There are a lot of research studies related to FDP, which exploits static analysis to extract features such as permissions, API calls, and intent for detection.

According to the differences between malicious apps and benign apps, DroidRanger [36] summarized the rule of permission characteristics to detect unknown malicious apps. Enck et al. developed Kirin [5], which created nine security rules for security. Flet et al. proposed stowaway [37] to detect whether the app declares excessive permission based on the analysis of the mapping relationship between permissions and APIs. DREBIN [7] employed a static method to gather as many features of an application as possible and use SVM to analyze them. Feizollah et al. [38] proposed the method to detect the malicious applications based on intents and permissions. DroidEnsemble [39] employed string features and structural features for identifying Android malicious applications and optimized the results with ensemble methods.

In this article, FDP differs in three aspects from the previous work. First, we choose the features depending on the characteristic of malicious applications in order to better represent the malicious behavior. Second, the permission features are further subdivided into fine-grained permission features, which enable FDP to detect more malware families, especially, when malicious applications declare few permissions or when the dangerous permissions declared by malicious applications are similar with those declared by benign applications.

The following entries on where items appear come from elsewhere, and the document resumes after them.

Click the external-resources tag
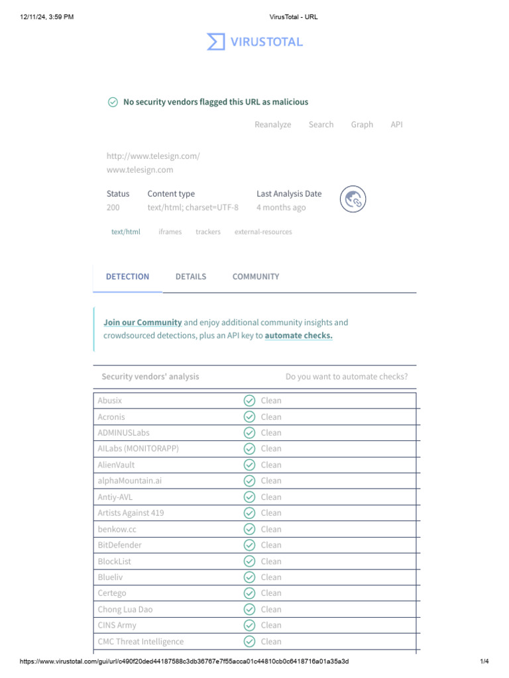Image resolution: width=509 pixels, height=678 pixels. click(x=263, y=232)
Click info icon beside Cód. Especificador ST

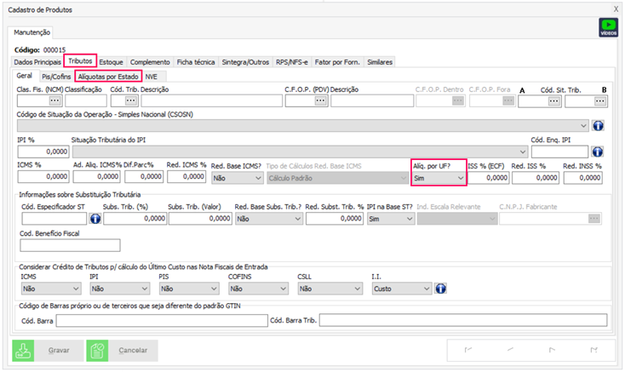(95, 219)
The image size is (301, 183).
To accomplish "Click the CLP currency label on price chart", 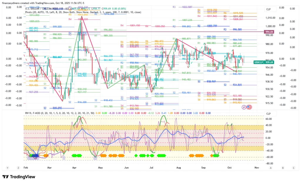I will [x=268, y=9].
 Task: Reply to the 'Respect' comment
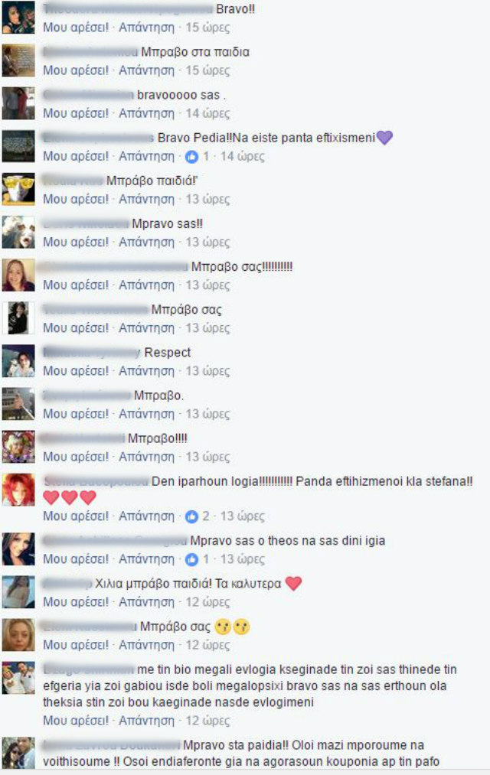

Third, FDP uses static analysis to extract fine-grained dangerous permission and other features, and it uses the J48 as the optimal classifier to detect malicious applications with TP Rate and F-measure reaching 94.5% and analyze an application in a reasonable time.

7. Conclusion and Future Work

In this paper, we propose a new method based on the fine-grained permissions for detecting Android malicious applications, which gathers the features that better represent the differences between malicious applications and benign applications. The experimental results demonstrate the effectiveness of our FDP method, which shows that FDP can detect more Android malicious families than existed methods. Moreover, the FDP method is efficient enough for practical implementation of Android malware detection.

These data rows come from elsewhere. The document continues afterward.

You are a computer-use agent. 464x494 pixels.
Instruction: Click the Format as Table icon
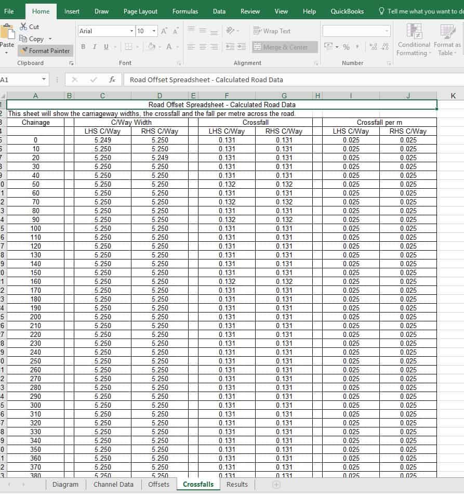click(x=447, y=31)
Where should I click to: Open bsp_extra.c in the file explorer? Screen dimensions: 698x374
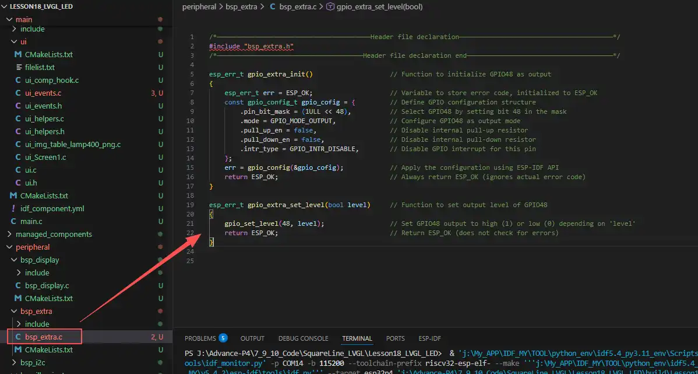click(43, 337)
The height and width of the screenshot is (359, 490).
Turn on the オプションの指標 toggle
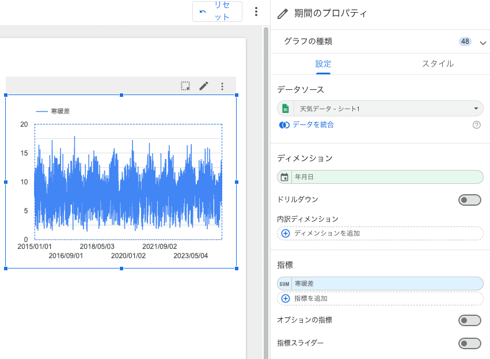coord(469,320)
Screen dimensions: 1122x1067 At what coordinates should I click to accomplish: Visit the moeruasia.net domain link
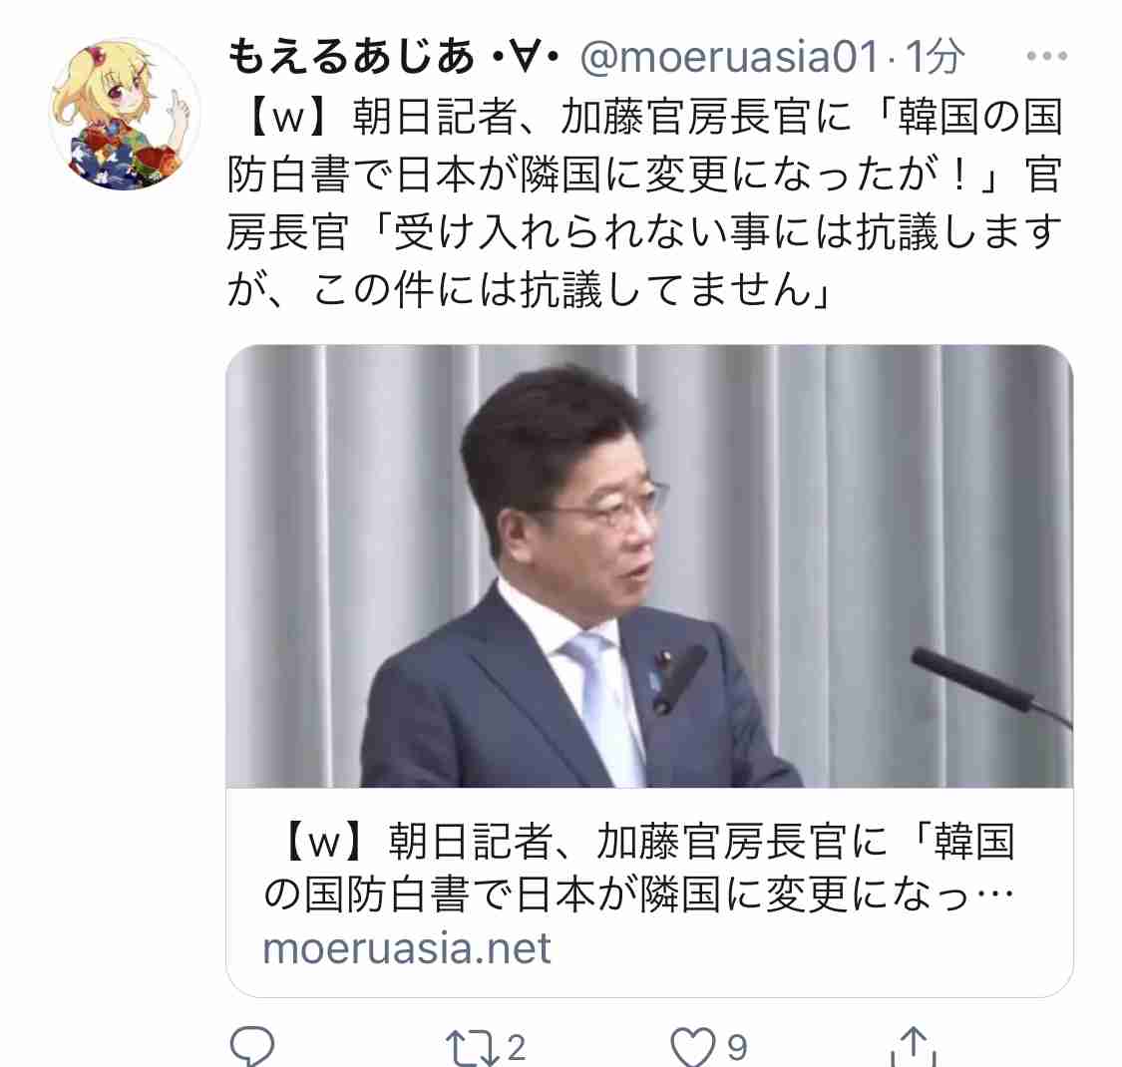click(407, 948)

Although FDP makes a breakthrough compared with the previous work, it still cannot extract more information from dynamic loading, reflection mechanism, and encryption because of inherent limitations of static analysis. Provided that FDP considers these limitations, it must use dynamic analysis method to extract related features, which increases the detection overhead significantly. In addition, more and more android applications try to protect themselves from decompiling, which also increases the difficulty for using our method.

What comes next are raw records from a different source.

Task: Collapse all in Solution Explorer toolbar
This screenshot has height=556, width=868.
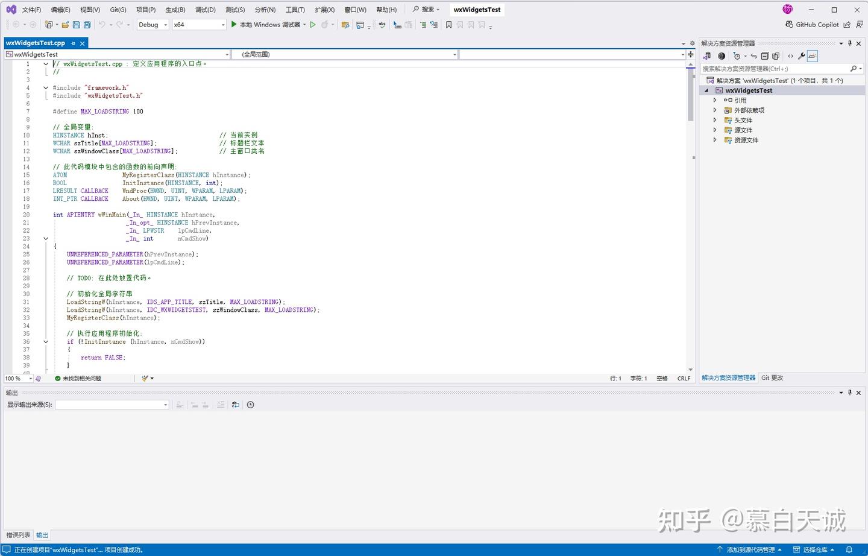Action: [765, 56]
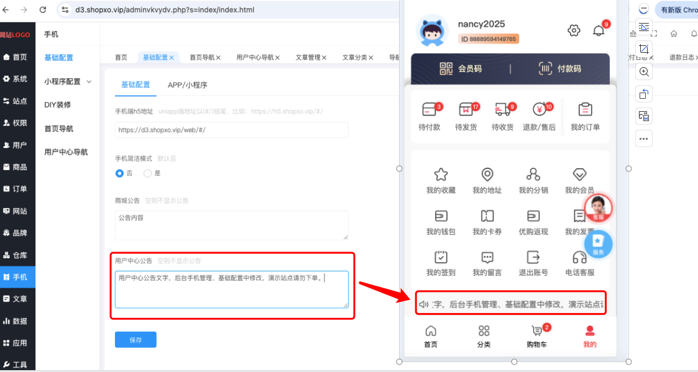Tap the 电话客服 headphone icon
The width and height of the screenshot is (698, 372).
pos(579,257)
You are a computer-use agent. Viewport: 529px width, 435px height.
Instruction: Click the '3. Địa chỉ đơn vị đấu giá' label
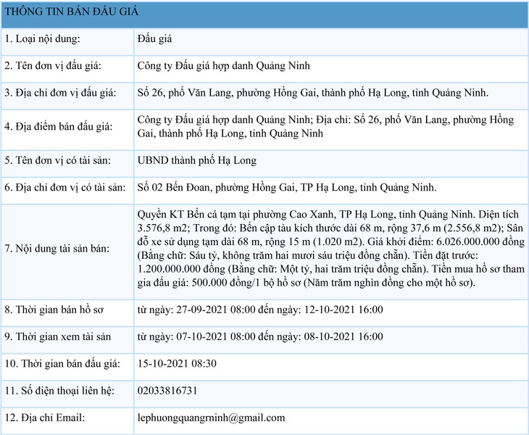point(60,93)
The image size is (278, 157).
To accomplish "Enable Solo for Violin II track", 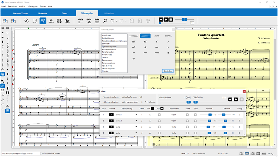I will (x=196, y=121).
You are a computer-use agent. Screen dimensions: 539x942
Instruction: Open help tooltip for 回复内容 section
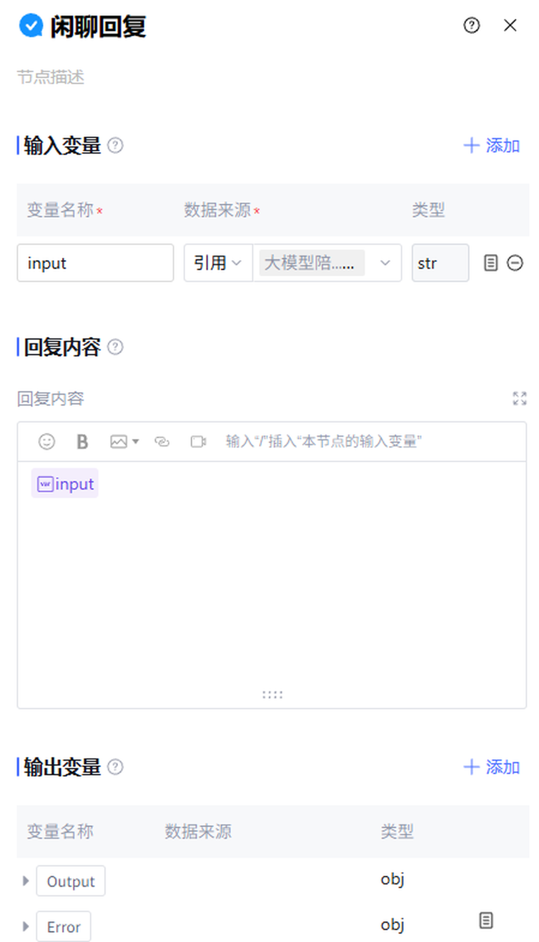pos(115,347)

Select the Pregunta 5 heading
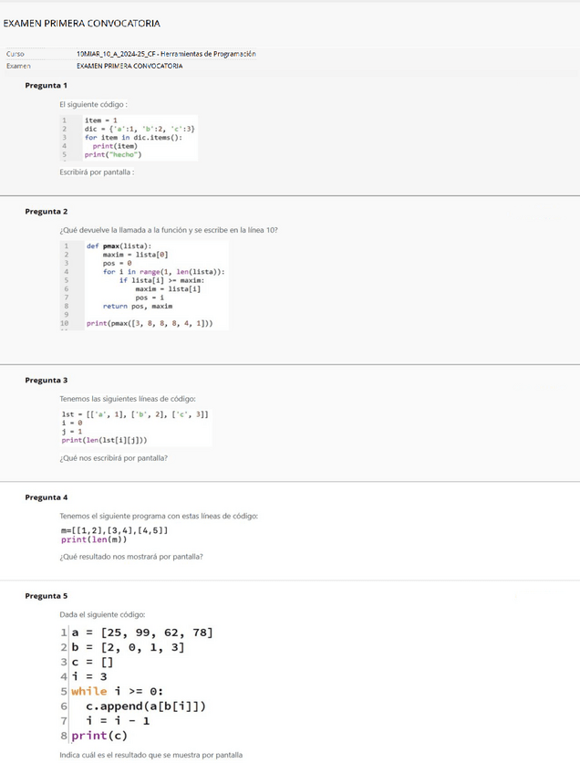pos(46,596)
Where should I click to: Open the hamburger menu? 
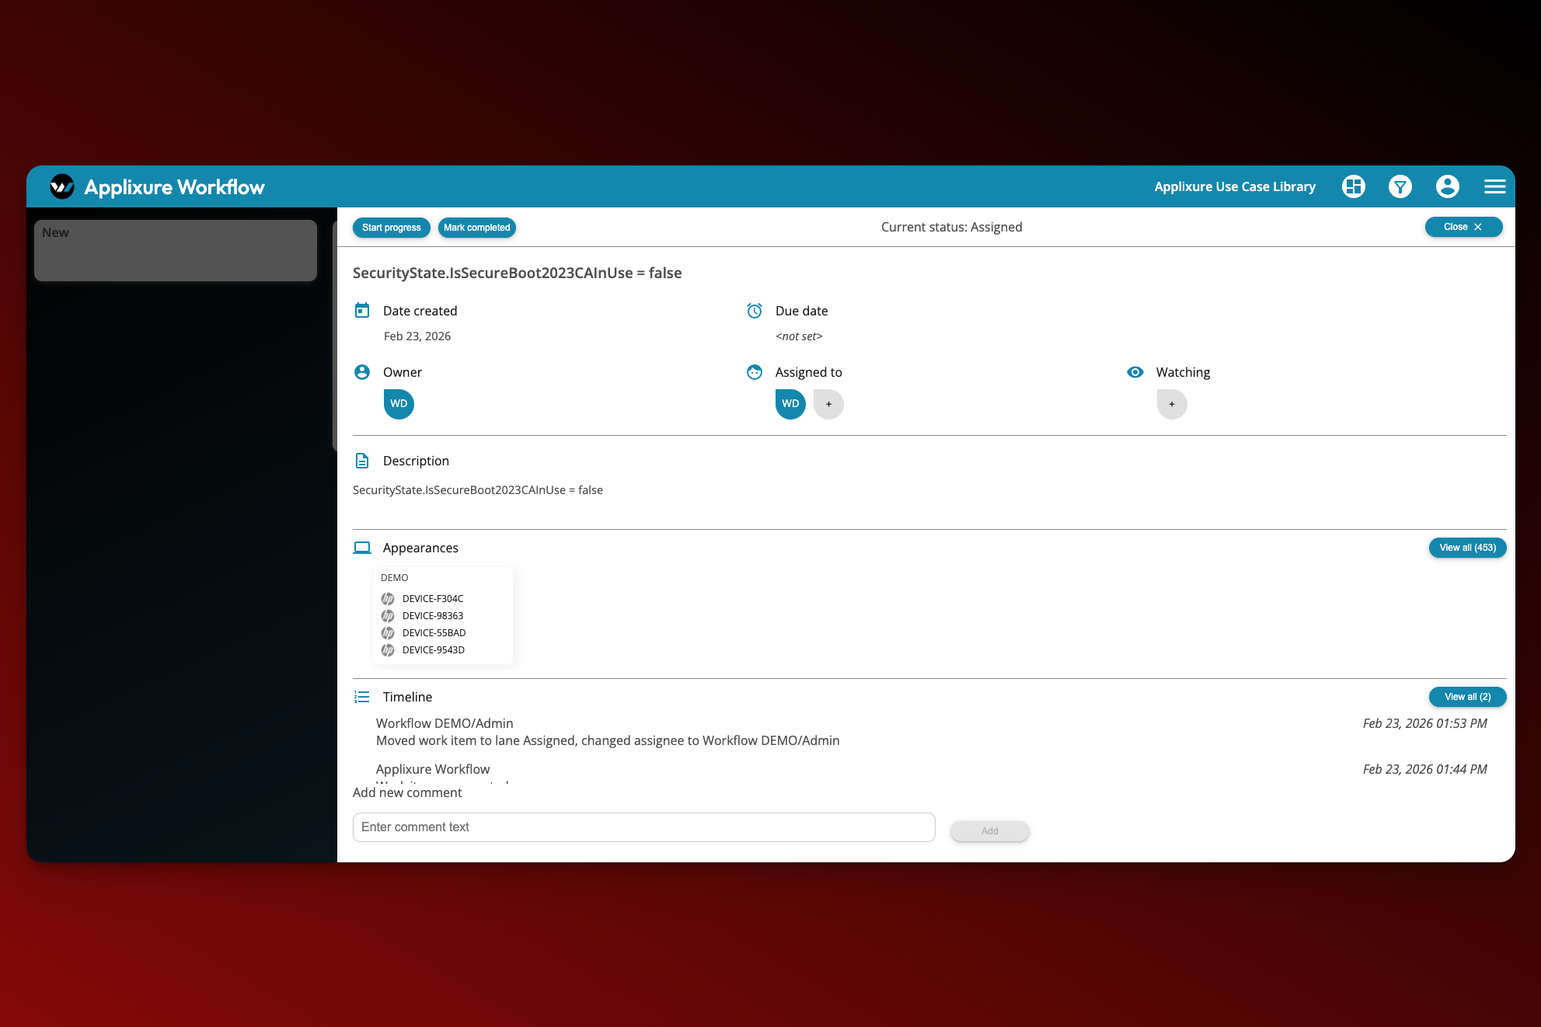[1494, 186]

Therefore, in the premise of efficiency, how to extract the valuable features from dynamic analysis and overcoming the antidisassemble problem is the direction of our future work. Besides, we only use the classic machine learning algorithms in this article, we will try to optimize these machine learning algorithms to construct a better detection model in our future work. Meanwhile, the training data is one important factor to affect the machine learning algorithms to recognize the features pattern. We try to collect more malicious applications and malware families in order to solve the problem of overfitting and underfitting in the future work.

Data Availability

The data used to support the findings of this study are available from AndroMalShare [26] and MalGenome. The applications from MalGenome are available from corresponding author upon request.

Conflicts of Interest

The authors declare no conflicts of interest.

Authors’ Contributions

Xu Jiang proposed ideas and implemented and experimented with the system. Baolei Mao was responsible for the elaboration of ideas and comments on research. Jun Guan and Xingli Huang were responsible for a basic simulation to validate the proposed idea.

Acknowledgments

This work was supported in part by the National Natural Science Foundation of China (No. 61672433).